La recherche agrégée : grâce au ‘Multi-ranking system’

Cette recherche agrégée est basée sur le principe qu’une recherche est plus efficace si elle traite distinctement chaque contenu en fonction de sa nature (texte, image, vidéo, document téléchargeable, post de forum de discussions, etc.)

Pour mettre en application ce principe, Naver référence constamment le web coréen pour constituer non pas une, mais autant de bases de données que de types de contenu. En langage Naver, ces bases de données s’appellent des “collections” : collection d’images, collection d’articles de presse en ligne, collection de discussions de forums, avec pour chaque collection une règle de pertinence (ranking system) propre. Ainsi, chaque requête d’un internaute se traduit en autant de sous-requêtes sur chacune des “collections”, puis une page de résultats agrégeant les résultats de ces sous-requêtes.

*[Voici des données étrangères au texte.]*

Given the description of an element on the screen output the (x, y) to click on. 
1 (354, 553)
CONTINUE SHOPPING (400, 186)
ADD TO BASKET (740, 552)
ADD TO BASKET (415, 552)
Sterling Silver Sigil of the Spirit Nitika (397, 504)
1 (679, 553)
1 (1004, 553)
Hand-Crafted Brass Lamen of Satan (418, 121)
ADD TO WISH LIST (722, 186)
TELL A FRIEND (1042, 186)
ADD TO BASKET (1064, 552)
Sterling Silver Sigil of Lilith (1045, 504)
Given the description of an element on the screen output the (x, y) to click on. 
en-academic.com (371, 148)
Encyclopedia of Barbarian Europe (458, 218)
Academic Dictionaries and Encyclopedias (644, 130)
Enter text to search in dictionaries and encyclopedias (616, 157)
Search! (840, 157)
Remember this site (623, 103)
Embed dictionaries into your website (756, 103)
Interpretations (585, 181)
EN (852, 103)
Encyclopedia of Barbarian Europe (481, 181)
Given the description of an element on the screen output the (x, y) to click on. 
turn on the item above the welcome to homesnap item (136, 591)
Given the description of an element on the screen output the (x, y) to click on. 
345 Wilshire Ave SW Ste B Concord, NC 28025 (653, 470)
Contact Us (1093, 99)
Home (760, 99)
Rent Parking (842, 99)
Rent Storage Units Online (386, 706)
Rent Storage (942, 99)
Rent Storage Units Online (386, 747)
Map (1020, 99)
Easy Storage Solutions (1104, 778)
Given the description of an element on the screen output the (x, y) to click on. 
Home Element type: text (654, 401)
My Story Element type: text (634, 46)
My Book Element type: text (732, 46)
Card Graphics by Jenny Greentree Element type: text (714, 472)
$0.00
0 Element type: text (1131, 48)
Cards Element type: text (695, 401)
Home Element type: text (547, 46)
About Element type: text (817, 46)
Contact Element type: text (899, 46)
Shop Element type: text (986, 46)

Le blog officiel de NHN fournit un schéma (en coréen) du multiranking system et illustre l’avantage de ce multiranking system par l’exemple de la page de résultats de la requête “Roger Federer”: elle mettrait en valeur le parcours de Roger à Wimbledon dans la catégorie News, le site officiel de Roger dans la catégorie sites web, un comparatif entre Sampras et Roger dans la catégorie blogs, une biographie de Roger dans la catégorie encyclopédie, etc.

Forcément, ce principe parait banal aujourd’hui mais en 1999, alors que partout ailleurs qu’en Corée le web n’est que du contenu institutionnel ou commercial en textes et images, il ne s’imposait pas de manière évidente. D’ailleurs, Google ne lance son offre de “recherche universelle” (Universal search), basée sur le même principe qu’en 2007.

“One-stop surfing”

Naver, c’est un peu un Yahoo! qui aurait continué à dominer ses concurrents de la tête et des pieds. Car au début, les deux portails présentent les mêmes caractéristiques: un moteur de recherche propriétaire, des outils en ligne et un contenu éditorial propriétaire au travers de partenariats avec des éditeurs. Mais contrairement à Yahoo! les outils et services que propose Naver – sûrement parce qu’il se concentre sur la population spécifique des internautes coréens – réussissent à attirer toujours plus d’internautes.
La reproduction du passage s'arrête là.